Used for electrophoretic simulations and method development, the PeakMaster application is freely available on the website of the Separation Processes Group at the Department of Physical and Macromolecular Chemistry

 

These achievements are no doubt a result of teamwork.

Absolutely. Research is always about teamwork, and I should not fail to mention at least some of my excellent students and colleagues. My biggest thanks go to these four: Vlastimil Hruška of Agilent has developed Simul as we know and use it today. Milan Štědrý has developed the theory of so-called eigenmobilities, Michal Jaroš has developed PeakMaster and Martina Riesová has done a major portion of our experiments around electromigration oscillations. Plus there is a number of other students and colleagues who have substantially contributed and still contribute to the work done by the whole group.

 

I guess the widespread use of these two applications is the main reason why the Committee had nominated you for the Arnold O. Beckman Medal that you were then awarded for “lifelong outstanding achievements in the field of electro-driven separation techniques". What is this medal award process all about?
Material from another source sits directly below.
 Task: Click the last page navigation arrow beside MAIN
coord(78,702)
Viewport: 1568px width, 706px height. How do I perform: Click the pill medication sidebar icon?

About a month before the 2016 MSB Conference in Niagara-on-the-Lake as part of which the medal ceremony took place, James Landers, one of the Committee members and a renowned electrophoresis expert, rang me to tell me that the Committee had nominated me for this medal. The conference programme does not say who is going to deliver the plenary presentation that comes with the medal award ceremony - the name is kept secret, so my name actually appeared as late as the evening before the official conference opening, during the welcome get-together. The conference guests, many of whom I know personally, then started offering their spontaneous congratulations to me.

 

How many times has this award been granted?

Only five times so far. When I see the big names who won this award before me, I am really proud to be in such company. The award ceremony was preceded by a laudatio made by James Landers, the scientist I have already mentioned here, and the medal was officially handed over by Jeff Chapman of SCIEX. I delivered the plenary presentation after receiving the award.

 

Big congratulations on behalf of the whole Faculty!